Privacy
Background
Under the Health
Insurance Portability and Accountability Act of 1996 (HIPAA), Public Law
104-191, the US Department of Health and Human Services (DHHS) published
on December 28, 2000 final regulations establishing national standards
for privacy of health information.
Who Is Subject to These
Regulations? "Covered Entities"
The following entities are
covered by the proposed regulations
- All health care providers
who choose to transmit health information electronically
- All health plans
- All health care clearinghouses
Covered entities are allowed
to disclose health information to persons or organizations they hire to
perform functions on their behalf. These "business associates"
are not permitted to use or disclose protected health information in ways
that are not permitted of the covered entity itself.
What Health Information
Is Covered by the Proposed Regulations?
"Protected health information"
The regulations protect health
information that:
- identifies an individual
- relates to a person’s
physical or mental health, the provision of health care or the payment
of health care
- can be created or received by a
covered entity, and
- is maintained or exchanged in any medium.
If the
information has any components that could be used to identify a person,
it is covered.
The protection stays with the
information as long as the information is in the hands of a covered entity
or a business associate.
Covered entities can use or
disclose protected health information with the individual’s authorization
for any lawful purpose. A standard form is established for this purpose.
Each authorization must specify the information to be disclosed, who will
get the information, and when the authorization expires. Individuals can
revoke an authorization at any time. Covered health care providers must
obtain patient consent prior to using or disclosing protected health information
to carry out treatment, payment or health care operations. Providers may
condition treatment on the patient signing the consent. A health plan
or health care clearinghouse may obtain consent to carry out these purposes.

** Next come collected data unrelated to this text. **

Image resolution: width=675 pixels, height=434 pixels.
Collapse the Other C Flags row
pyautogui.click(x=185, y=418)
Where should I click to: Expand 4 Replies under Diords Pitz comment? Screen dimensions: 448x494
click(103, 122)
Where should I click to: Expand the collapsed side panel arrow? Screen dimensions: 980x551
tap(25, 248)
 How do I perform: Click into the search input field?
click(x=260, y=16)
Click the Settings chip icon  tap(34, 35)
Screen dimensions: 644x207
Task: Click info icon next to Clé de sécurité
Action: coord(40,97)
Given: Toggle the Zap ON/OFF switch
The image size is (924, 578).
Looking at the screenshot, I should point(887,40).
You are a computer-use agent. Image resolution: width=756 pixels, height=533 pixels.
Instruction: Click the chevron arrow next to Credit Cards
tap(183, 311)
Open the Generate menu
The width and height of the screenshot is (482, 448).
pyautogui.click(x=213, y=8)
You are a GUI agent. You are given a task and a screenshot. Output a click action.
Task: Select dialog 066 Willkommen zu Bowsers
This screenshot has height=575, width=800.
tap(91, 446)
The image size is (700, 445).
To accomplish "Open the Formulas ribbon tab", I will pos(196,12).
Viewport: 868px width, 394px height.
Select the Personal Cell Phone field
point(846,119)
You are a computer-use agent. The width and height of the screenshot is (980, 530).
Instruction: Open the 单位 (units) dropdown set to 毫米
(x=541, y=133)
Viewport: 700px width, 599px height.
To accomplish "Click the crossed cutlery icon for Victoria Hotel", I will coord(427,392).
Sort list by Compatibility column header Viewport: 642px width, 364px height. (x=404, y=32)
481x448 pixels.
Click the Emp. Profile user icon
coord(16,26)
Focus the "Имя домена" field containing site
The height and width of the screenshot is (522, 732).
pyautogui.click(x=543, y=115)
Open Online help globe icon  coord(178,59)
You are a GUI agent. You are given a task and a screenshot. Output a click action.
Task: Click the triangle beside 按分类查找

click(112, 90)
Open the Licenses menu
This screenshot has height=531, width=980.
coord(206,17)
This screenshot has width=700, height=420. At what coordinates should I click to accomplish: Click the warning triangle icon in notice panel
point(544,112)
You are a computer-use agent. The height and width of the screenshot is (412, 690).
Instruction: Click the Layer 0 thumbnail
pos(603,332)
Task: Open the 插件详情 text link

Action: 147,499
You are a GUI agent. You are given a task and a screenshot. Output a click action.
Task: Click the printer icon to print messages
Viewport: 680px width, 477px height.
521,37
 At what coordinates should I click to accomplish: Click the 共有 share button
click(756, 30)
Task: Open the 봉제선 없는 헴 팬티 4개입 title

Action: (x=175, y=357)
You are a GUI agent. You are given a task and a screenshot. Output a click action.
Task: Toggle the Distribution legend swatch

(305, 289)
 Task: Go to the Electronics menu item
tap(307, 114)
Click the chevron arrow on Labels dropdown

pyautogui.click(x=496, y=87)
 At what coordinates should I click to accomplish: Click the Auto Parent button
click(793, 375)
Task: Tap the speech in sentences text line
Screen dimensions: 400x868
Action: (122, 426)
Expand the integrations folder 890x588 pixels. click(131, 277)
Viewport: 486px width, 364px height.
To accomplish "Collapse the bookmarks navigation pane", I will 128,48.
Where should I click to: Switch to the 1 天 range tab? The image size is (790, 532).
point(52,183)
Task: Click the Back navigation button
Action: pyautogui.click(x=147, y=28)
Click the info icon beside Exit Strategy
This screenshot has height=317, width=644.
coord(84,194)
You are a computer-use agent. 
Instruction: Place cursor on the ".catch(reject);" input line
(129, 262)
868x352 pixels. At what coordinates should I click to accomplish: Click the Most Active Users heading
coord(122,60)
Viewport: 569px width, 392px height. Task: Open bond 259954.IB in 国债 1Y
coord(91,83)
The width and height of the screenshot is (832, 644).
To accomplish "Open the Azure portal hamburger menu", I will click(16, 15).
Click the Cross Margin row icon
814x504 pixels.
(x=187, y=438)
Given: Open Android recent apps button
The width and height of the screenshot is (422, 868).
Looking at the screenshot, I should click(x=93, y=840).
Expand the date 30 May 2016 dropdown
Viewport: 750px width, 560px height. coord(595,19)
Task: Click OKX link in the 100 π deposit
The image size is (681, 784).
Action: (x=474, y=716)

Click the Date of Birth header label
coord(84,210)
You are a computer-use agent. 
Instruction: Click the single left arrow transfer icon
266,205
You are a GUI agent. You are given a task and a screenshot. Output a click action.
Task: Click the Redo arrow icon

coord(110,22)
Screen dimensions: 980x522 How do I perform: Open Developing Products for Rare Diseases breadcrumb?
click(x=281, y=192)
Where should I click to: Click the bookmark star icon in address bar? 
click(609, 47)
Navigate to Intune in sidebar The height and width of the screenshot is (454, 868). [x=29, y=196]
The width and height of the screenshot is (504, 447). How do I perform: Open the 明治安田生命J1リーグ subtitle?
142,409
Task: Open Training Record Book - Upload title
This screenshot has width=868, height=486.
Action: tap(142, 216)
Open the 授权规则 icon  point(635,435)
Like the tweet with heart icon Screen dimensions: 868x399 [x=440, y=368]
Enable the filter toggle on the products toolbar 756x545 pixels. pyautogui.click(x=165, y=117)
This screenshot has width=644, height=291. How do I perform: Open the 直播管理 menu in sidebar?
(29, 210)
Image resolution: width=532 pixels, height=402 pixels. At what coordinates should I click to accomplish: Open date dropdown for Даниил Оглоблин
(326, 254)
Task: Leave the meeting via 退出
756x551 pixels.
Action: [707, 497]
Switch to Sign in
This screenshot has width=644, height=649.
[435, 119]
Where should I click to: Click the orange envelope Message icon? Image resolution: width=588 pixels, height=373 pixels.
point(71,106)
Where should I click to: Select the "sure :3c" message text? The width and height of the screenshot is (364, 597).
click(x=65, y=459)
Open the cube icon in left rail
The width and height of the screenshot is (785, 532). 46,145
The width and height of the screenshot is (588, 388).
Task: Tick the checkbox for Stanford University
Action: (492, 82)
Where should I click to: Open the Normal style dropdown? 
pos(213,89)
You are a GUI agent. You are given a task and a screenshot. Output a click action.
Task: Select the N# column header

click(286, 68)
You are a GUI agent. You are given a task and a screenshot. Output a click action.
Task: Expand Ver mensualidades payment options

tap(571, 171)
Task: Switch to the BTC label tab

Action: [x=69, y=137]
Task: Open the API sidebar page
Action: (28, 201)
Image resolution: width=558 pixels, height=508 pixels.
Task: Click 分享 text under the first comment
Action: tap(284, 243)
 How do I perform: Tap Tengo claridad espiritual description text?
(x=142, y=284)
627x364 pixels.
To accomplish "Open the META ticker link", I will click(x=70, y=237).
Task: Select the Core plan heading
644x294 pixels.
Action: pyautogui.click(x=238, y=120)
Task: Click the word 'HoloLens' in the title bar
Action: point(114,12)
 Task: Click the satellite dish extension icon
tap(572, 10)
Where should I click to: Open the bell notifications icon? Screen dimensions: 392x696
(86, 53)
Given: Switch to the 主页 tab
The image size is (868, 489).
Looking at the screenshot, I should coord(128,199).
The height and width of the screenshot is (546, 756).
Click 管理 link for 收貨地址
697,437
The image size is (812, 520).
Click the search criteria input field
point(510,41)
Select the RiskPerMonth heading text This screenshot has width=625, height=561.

A health plan may condition enrollment on the patient’s consent.
Uses and Disclosures of
Health Information Permitted Without Authorization
Covered entities
can use and disclose protected health information without individual authorization
for the following purposes:
- Oversight of the health care system, including fraud investigations
- Public health, and in emergencies affecting life or safety
- Research if approved by an IRB or Privacy Board
- Judicial and administrative proceedings
- Law enforcement
- To provide information to next-of-kin
- For identification of the body of a deceased person, or the cause of death
- For facilities’(hospitals, etc.) directories
- In other situations where the use of disclosure is mandated by other laws.
- Workers Compensation
Individual
The regulations
provide basic rights for individuals with respect to their protected health
information. Individuals have:
- The right to receive a
written notice of information practices from health plans and providers.
The notice must describe the types of uses and disclosures that the
plan or provider would make with health information (not just those
uses and disclosures that could lawfully be made).The right to obtain
access to protected health information about them, including a right
to inspect and obtain a copy of the information.
- The right
to request amendment or correction of protected health information
that is inaccurate or incomplete.
- The right
to receive an accounting of the instances where protected health information
about them has been disclosed by a covered entity for purposes other
than treatment, payment, or health care operations.
Minimum Necessary
The minimum
necessary provisions of the regulations state that covered entities must
limit the disclosure of protected health information to the minimum necessary
to accomplish the purpose of the use, disclosure or request for health
information from another covered entity.
Administrative Requirements for Covered Entities
Under the regulations, providers and payers are required to implement basic administrative procedures to protect health information. Among them:
- Develop a Notice of Information Practice
- Allow individuals to inspect and copy their protected health information
- Develop a mechanism for accounting all disclosures made for purposes other
than treatment, payment, and health care operations.
- Allow individuals to request amendments or corrections to their protected health information
- Designate a privacy official
- Provide privacy training to members of its workforce who would have access
to protected health information
- Implement
physical and administrative safeguards to protect health information
from intentional or accidental misuse
- Establish policies and procedures to allow individuals to log complaints about
the entity’s information practices, and maintain a record of any complaints
- Develop a system of sanctions for members of the workforce and business associates
who violate the entity’s policies.
- Have available documentation regarding compliance with the requirements of the regulation
- Develop methods for disclosing only the minimum amount of protected information
necessary to accomplish any intended purpose
- Develop and use contracts that will ensure that business associates also protect
the privacy of identifiable health information
Preemption
Pursuant to
the HIPAA law, this rule will preempt state laws that are in conflict
with the regulatory requirements with exceptions for certain public health
functions and related activities.
Enforcement and Penalties
Under HIPAA,
the Secretary is granted the authority to impose civil and criminal penalties
against those covered entities that fail to comply with the requirements
of this regulation. DHHS has delegated the HIPAA enforcement authority
to the Office of Civil Rights (OCR).